Povera Hillary, la donna più ambiziosa, meno amata e più sventurata d'America: era un grande avvocato di Chicago e faceva soldi a palate ma venne morsa dalla tarantola della politica dopo aver fatto squadra (e famiglia) con un ragazzone biondo e ambizioso dell'Arkansas, figlio di una sciampista di Little Rock e di un padre che poi era scappato a gambe levate. Clinton fu il suo secondo marito. Quindi né Bill Clinton è un Clinton, né sua moglie Hillary che per tutti gli americani è Mrs Clinton. E ora questa finta Clinton nata Rodham si trova davanti a una maledizione divina, l'ennesima, che fa sussurrare ad americani e non, l'ironico e compassionevole «povera Hillary». Capitano tutte a lei, per ultima una maledetta polmonite proprio sul più bello il più duro degli scontri per vincere la Casa Bianca.
La sua è una storia costellata di insuccessi planetari. Come First Lady è stata dopo Jacqueline Kennedy la moglie più tradita alla Casa Bianca. Non si tratta soltanto della patetica storia della stagista Monica Lewinsky, di pronto e basso impiego nello Studio Ovale, ma di una serie di funzionarie, visitatrici, figlie di ex vicepresidenti che si alternarono nel letto di Mr President, mentre altre aspettavano il loro turno in portineria sotto i vigili occhi del servizio segreto.
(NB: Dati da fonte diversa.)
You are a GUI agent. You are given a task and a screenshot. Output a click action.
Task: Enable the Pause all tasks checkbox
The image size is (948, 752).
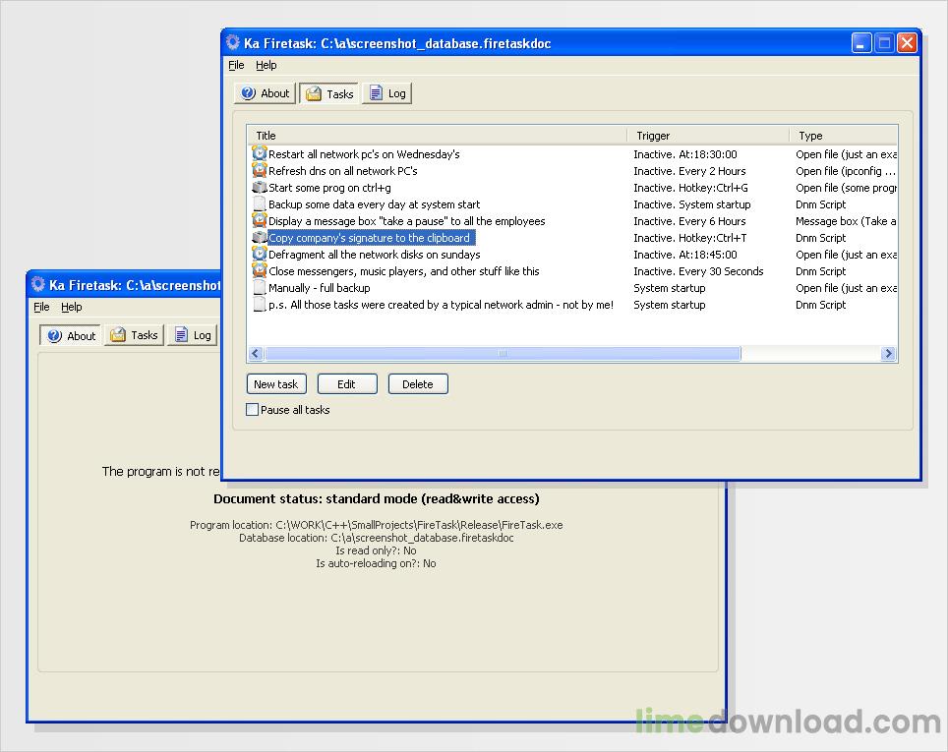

Hillary non ci mise molto a capire che cosa succedeva in casa sua, sia pure bianca, e fece la sua scelta moralmente discutibile e certamente poco femminista: graziò il marito per tutte le corna ricevute salvando così il matrimonio, ma imponendo a Bill il ruolo di suo sponsor per arrivare lei alla Casa Bianca, stavolta come numero uno.
Entrò al Senato e votò con entusiasmo le guerre di Bush, sia quella in Afghanistan che quella maledetta in Irak da cui ormai fuggono tutti con dichiarazioni retroattive molto ipocrite, compreso Donald Trump che nega di averla sostenuta. Come senatrice dello Stato di New York è stata una parlamentare scolorita, benché si sia battuta, fin da quando era First Lady, per una riforma sanitaria di tipo burocratico europeo, attività proseguita senza risultati durante i due mandati di Barack Obama.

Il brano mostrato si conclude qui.